Краузе еще издали видел бледное лицо солдата с дрожащей нижней челюстью, видел, как неуверенно, слишком тяжело, скакала его лошадь в третий раз. Видел, как, прижав уши, она подскакивала к барьеру, как солдат злобно дернул руками, увидел на мгновение беловатое брюхо, вытянутые ноги солдата и вдруг какая-то тяжелая безобразная куча, переворачиваясь и вздымая облако пыли, шарахнулась на землю. Белая рубаха мелькнула в воздухе и далеко впереди тяжко поехала по дороге.
Длинный Краузе, Тренев, вахмистр и солдаты бежали к нему.
Солдат приподнялся, уперся на руки, странно выгнул спину и свалился набок, задергав ногами. Лошадь била копытами, потом, как собака, села на зад, приподнялась, встряхнулась и встала, вся дрожа. Она сразу сделалась какой-то худой, грязной и жалкой, как кляча. Солдата, бившегося, как подстреленная птица, подняли и понесли.
– Я тебе говорил! озлобленно кричал Тренев.
Главная причина, ваше высокоблагородие, испуганно оправдывался в чем-то бородатый вахмистр, – заскочило… сам пробовал – пальцем тронул… а тут…
Краузе подошел к барьеру, хотел посмотреть, легко ли сходит жердь, но вместо того пошел дальше в поле.
Дальний горизонт синел и таял, небо было голубое, но все теперь казалось странно и зло в своем великолепии, как жестокая ирония. Красная, точно ободранная, голова с испуганными глазами и кровавыми струйками во всех морщинках и то неловкое, поломанное движение, с каким разбившийся солдат хотел встать и падал, стояло посреди солнца, голубою неба и тающих ласковых горизонтов.
XVII
Тренев приехал домой запыленный и озлобленный. У ворот он соскочил с лошади, отдал ее вестовому и пешком пошел через двор, неловко шагая кривыми кавалерийскими ногами. В прихожей, принимая шашку, денщик доложил ему:
– Так что, ваше высокоблагородие, дожидаются…
– Кто?
– Их высокоблагородие штаб-ротмистр Августов и поручик Тоцкий.
Тренев поморщился. Как и все в полку, он терпеть не мог адъютанта Августова, его красивое наглое лицо и выдающийся высокомерный подбородок.
Адъютант, поручик и жена Тренева сидели в гостиной. Еще из другой комнаты, умываясь, Тренев слышал приторно-кокетливый смех жены и холодный до оскорбительности, учтивый голос адъютанта.
– А вот и вы… А мы ждем вас… – сказал адъютант, подымаясь навстречу.
– Ты сегодня запоздал, – улыбаясь, заметила жена.
– Вы как, по делу или так просто? – притворно и криво осклабляясь, спросил Тренев, не отвечая жене.

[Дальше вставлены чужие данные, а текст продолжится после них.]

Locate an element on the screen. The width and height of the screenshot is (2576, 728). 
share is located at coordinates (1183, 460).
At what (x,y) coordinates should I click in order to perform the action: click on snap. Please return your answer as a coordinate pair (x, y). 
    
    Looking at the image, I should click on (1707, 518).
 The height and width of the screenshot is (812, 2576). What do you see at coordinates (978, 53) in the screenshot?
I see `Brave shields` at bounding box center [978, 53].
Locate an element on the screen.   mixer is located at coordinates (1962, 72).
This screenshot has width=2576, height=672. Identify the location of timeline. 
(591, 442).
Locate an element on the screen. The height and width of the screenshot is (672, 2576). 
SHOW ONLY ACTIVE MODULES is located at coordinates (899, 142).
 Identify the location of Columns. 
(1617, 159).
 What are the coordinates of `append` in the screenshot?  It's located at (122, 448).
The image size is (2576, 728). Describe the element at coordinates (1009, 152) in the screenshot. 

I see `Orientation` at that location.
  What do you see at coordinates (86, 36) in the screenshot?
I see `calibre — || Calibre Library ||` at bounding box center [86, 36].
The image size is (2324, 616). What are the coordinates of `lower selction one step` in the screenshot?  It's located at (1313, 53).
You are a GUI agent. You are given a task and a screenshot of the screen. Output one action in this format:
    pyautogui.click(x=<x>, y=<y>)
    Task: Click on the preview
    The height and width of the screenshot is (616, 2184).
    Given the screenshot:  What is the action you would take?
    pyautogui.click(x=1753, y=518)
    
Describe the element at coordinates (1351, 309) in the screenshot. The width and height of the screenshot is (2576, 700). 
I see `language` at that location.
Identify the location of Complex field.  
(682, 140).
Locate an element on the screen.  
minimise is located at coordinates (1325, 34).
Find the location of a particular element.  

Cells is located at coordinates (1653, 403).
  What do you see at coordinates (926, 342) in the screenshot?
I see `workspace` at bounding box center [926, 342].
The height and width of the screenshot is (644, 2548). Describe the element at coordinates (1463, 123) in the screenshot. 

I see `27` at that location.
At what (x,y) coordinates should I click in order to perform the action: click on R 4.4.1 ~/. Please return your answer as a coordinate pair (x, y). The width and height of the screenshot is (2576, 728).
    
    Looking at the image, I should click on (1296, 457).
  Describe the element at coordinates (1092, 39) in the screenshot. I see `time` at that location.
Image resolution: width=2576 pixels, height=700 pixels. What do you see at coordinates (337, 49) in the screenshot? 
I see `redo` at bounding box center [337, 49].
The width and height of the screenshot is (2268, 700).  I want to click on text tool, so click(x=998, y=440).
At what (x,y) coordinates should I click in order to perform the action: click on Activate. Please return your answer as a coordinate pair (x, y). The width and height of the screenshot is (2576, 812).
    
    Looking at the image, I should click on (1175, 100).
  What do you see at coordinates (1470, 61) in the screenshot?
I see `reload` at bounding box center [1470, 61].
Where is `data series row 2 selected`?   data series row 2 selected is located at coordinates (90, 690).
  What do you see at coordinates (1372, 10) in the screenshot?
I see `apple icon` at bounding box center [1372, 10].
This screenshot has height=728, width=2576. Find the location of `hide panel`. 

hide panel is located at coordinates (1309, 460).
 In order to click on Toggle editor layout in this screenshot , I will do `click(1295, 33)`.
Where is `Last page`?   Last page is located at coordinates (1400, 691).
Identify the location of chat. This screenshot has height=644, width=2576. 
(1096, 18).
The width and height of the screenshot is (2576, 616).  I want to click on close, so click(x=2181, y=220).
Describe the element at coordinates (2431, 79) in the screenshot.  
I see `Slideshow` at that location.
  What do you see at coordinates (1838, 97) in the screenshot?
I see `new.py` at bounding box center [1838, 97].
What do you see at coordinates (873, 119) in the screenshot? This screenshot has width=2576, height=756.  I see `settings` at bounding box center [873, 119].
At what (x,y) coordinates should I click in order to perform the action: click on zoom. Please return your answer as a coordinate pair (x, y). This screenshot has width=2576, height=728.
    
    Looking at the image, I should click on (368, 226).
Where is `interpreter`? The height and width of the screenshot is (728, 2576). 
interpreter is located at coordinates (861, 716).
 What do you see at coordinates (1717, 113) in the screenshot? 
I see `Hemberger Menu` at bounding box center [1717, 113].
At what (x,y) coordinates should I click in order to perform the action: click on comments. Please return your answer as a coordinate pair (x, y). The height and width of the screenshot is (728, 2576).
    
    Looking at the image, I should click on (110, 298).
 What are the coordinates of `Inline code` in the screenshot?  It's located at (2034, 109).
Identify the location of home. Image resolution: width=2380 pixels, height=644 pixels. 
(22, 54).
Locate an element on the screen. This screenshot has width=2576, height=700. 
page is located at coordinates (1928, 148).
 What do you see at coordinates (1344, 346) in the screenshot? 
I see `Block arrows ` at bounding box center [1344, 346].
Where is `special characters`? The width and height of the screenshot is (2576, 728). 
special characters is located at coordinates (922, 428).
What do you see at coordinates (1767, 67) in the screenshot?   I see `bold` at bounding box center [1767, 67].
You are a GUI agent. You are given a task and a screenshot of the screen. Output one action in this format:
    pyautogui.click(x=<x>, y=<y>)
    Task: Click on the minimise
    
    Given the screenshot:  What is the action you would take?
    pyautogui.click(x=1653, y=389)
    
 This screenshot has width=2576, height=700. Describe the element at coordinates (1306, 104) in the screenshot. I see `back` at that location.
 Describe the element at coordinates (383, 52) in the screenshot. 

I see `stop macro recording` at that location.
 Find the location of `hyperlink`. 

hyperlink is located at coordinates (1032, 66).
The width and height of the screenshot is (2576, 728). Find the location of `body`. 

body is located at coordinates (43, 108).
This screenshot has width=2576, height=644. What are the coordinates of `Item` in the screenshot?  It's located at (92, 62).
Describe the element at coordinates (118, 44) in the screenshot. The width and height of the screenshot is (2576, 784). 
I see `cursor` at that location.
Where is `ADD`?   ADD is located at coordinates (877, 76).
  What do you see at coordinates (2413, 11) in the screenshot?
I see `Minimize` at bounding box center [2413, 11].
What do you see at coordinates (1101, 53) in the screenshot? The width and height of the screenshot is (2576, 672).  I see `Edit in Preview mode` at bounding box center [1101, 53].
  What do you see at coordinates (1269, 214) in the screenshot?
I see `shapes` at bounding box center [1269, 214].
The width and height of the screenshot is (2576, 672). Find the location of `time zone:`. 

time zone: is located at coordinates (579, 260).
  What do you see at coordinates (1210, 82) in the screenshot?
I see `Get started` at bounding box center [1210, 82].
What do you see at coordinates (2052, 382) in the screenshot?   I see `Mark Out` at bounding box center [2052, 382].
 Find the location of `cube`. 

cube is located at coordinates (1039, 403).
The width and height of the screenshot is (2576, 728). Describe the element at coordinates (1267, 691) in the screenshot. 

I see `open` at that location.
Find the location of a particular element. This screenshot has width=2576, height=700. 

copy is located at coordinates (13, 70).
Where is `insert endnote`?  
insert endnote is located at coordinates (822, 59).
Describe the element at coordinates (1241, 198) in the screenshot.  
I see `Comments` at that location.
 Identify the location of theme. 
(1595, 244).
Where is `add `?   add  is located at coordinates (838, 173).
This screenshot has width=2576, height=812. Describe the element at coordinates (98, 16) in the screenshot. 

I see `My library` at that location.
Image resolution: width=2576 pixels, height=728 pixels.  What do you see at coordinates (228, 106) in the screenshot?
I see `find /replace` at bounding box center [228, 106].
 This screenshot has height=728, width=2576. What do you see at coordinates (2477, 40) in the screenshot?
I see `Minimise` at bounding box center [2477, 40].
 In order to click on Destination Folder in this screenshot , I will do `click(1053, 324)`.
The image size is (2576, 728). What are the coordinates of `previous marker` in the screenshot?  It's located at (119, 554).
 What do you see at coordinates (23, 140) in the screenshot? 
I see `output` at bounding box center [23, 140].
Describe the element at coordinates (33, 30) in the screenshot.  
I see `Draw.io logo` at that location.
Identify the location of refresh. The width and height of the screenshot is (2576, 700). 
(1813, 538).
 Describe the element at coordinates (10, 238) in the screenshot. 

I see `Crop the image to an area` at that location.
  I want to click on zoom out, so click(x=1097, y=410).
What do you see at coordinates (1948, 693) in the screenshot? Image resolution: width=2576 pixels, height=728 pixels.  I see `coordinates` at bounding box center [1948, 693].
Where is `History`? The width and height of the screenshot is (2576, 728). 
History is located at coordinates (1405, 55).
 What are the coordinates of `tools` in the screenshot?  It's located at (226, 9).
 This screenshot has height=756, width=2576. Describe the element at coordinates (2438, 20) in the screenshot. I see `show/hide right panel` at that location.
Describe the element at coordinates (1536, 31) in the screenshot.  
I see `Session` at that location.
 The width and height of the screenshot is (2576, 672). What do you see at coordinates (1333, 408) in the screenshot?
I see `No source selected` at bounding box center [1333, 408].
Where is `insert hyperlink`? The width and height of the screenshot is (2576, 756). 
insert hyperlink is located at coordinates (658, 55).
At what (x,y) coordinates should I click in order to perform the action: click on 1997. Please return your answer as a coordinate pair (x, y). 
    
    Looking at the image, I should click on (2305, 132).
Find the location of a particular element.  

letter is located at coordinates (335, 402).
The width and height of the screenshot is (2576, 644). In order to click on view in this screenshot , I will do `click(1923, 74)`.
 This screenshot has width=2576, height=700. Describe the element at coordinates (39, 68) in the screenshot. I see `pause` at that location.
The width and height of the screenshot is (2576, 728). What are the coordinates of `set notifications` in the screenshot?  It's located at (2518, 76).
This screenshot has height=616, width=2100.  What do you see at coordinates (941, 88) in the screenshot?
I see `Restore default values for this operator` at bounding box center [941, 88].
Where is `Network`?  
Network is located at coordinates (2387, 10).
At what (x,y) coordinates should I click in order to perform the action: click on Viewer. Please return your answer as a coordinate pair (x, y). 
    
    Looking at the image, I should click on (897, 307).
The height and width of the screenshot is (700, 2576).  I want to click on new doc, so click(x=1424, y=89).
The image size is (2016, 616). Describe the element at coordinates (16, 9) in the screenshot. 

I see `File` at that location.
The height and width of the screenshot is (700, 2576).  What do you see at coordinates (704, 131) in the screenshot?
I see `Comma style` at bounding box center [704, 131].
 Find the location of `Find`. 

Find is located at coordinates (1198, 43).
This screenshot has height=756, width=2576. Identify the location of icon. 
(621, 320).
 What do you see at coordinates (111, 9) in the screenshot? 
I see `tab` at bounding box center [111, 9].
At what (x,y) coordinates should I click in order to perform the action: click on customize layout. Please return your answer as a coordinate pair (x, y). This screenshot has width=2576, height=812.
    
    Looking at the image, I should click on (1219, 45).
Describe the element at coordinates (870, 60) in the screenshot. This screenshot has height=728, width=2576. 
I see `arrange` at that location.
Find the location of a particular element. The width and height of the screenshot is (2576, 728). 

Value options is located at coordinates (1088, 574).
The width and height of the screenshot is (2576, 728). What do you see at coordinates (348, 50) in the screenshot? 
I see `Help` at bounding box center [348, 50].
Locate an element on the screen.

Они поссорились сегодня утром, и Тренев знал, что это только при чужих она так ласкова, а после их ухода еще будет нелепое и тяжелое продолжение утренней ссоры.
– По делу. Одну секунду… – слегка кланяясь, ответил адъютант.
Тренев молчаливым жестом пригласил их в кабинет.
Когда дверь затворилась, поручик Тоцкий сел у стола и закрутил усики с видом чрезвычайно важным, совсем не похожим на его обычное, надуто-глупое выражение налитого кровью толстяка. Тренев тоже сел. Адъютант заходил из угла в угол.
– Видите ли, Степан Трофимович, – начал он ровно и холодно, точно читая приказ по полку, – вам известна история в клубе с этим Арбузовым?
–Я там был, – неопределенно заметил Тренев и сумрачно стал крутить усы.
– Так вот, – продолжал адъютант, – я тогда на другой же день уехал по известному вам делу, но вы, конечно, понимаете, что этого так оставить нельзя, и, конечно, если поединок будет признан необходимым, не откажете быть моим секундантом.
Тренев молчал. Он с ненавистью смотрел на лакированные сапоги адъютанта, мерно ступавшие по ковру, и думал, что Арбузов напрасно и в самом деле не разбил нагайкой эту холодную высокомерную физиономию.
Вот поручик согласен… оказать мне эту товарищескую услугу, – так же ровно и холодно продолжал адъютант. Вы сделаете мне честь поехать к господину Арбузову и передать ему мой вызов.
Тренев молча поклонился.
– Мое желание, чтобы поединок был совершенно серьезен… в этом смысле вы сделаете все возможное.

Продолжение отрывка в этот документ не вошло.